Texas Municipal Courts Education Center

Municipal Court Recorder, May 2004:

Writ of Procedendo
Enforcing Judgments Post Appeal

By Ryan Kellus Turner, Program Attorney and Deputy Counsel, TMCEC

Though most cases in municipal and justice court are not appealed, the following scenario occurs on a regular basis: Defendant is found guilty, a judgment is entered, the defendant is informed that he or she has 10 days to perfect an appeal by filing an appeal bond with the local trial court. More than 10 days later, the defendant arrives with bond in hand. Pursuant to Article 45.0426(a) of the Code of Criminal Procedure, the appeal is untimely.

Should the court inform the defendant that the appeal bond was not timely filed and deny the defendant’s appeal?
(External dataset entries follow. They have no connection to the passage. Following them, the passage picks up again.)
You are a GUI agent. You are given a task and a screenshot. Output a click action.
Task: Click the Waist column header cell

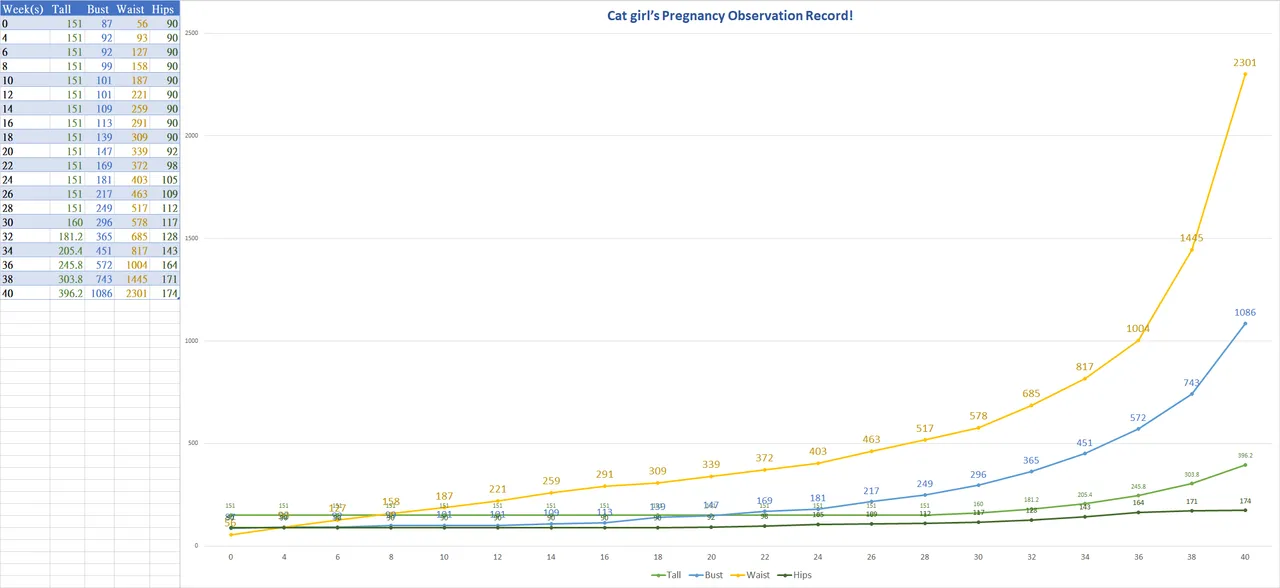[x=132, y=9]
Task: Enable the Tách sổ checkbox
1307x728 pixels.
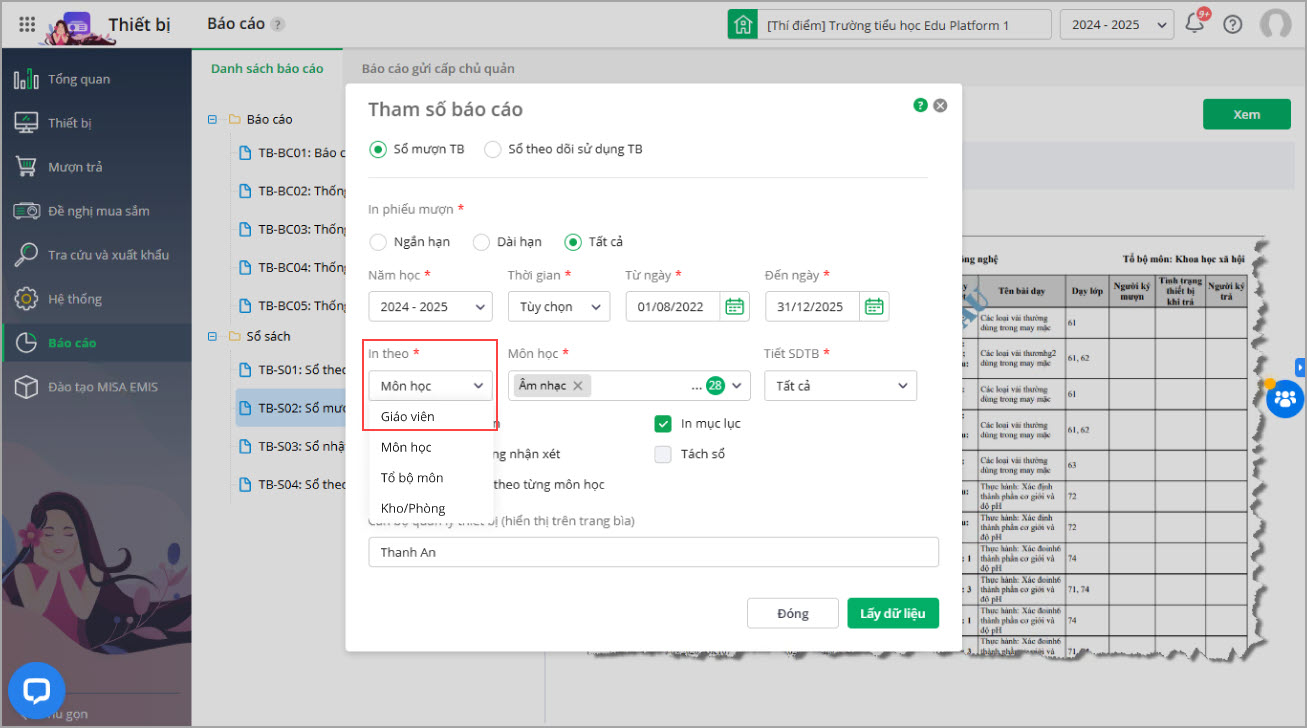Action: (x=663, y=454)
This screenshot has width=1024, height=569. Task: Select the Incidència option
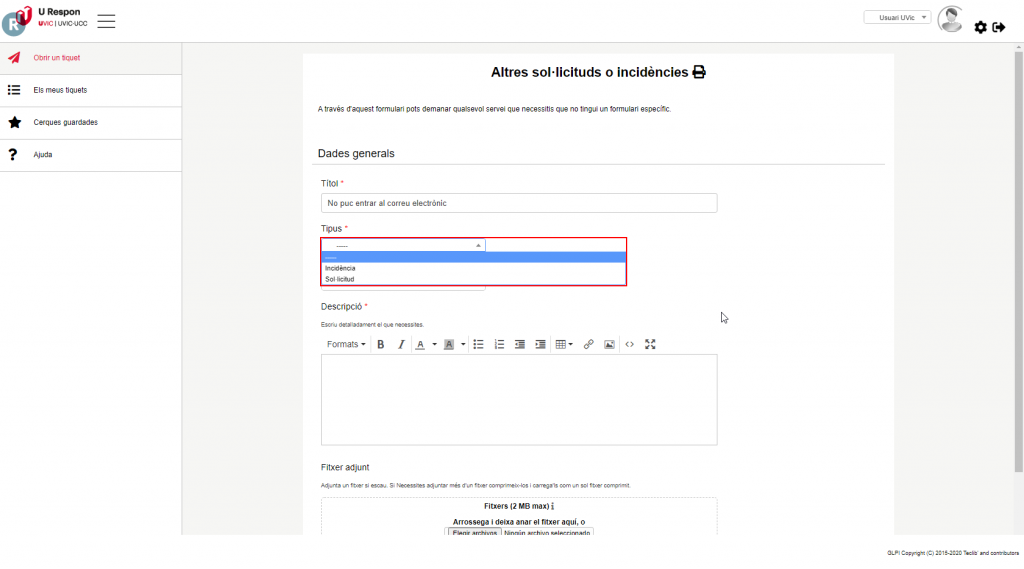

Alternatively, should the court go through the effort of sending the bond and related paper work to the appellate court knowing that the defendant did not perfect the appeal?

The Code of Criminal Procedure provides that it is not the role of the municipal or justice court to act as the gatekeeper of appeals. Without reference to whether the bond is filed in a timely manner, Article 45.043 states that when a defendant files the bond, “all further proceedings in the case in the justice or municipal court shall cease.”

But wait a minute. Chapter 45 only applies to proceedings in municipal and justice courts, right?1 And Article 45.0426(a) provides that “When the appeal bond has been filed with the justice or judge who tried the case
not later than the 10th day after the day the judgment was entered, the appeal in such case shall be held to be perfected.”2 Then doesn’t the italicized clause suggest that it is the role of the local trial court judge to determine if the appeal is perfected?3

On its surface, it would appear so. However, this appears to be an instance where, during legislative drafting, the “cut and paste” technology of word processing has caused some confusion. Article 45.0426 has not always been a part of Chapter 45. Prior to being moved in 1999, it was formerly Article 44.14 (Chapter 44 is entitled Appeal and Writ of Error).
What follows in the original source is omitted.